What is required
In the listing below, swap each "Select" for "Choose" and keep everything else the same.

start Records supplied

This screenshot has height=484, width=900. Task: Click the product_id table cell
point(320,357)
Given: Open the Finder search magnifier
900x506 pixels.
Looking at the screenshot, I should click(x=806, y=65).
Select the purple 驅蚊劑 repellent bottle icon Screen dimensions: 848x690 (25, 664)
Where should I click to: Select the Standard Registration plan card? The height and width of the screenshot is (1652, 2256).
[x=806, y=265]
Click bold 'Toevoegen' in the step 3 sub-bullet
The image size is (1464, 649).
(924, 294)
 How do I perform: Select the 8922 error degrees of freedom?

end Records supplied

Task output
This screenshot has height=484, width=900. Task: Click the product_id table cell
point(320,357)
Given: Open the Finder search magnifier
900x506 pixels.
Looking at the screenshot, I should click(x=806, y=65).
Choose the purple 驅蚊劑 repellent bottle icon Screen dimensions: 848x690 (25, 664)
Where should I click to: Choose the Standard Registration plan card? The height and width of the screenshot is (1652, 2256).
[x=806, y=265]
Click bold 'Toevoegen' in the step 3 sub-bullet
The image size is (1464, 649).
(924, 294)
 How do I perform: Choose the 8922 error degrees of freedom?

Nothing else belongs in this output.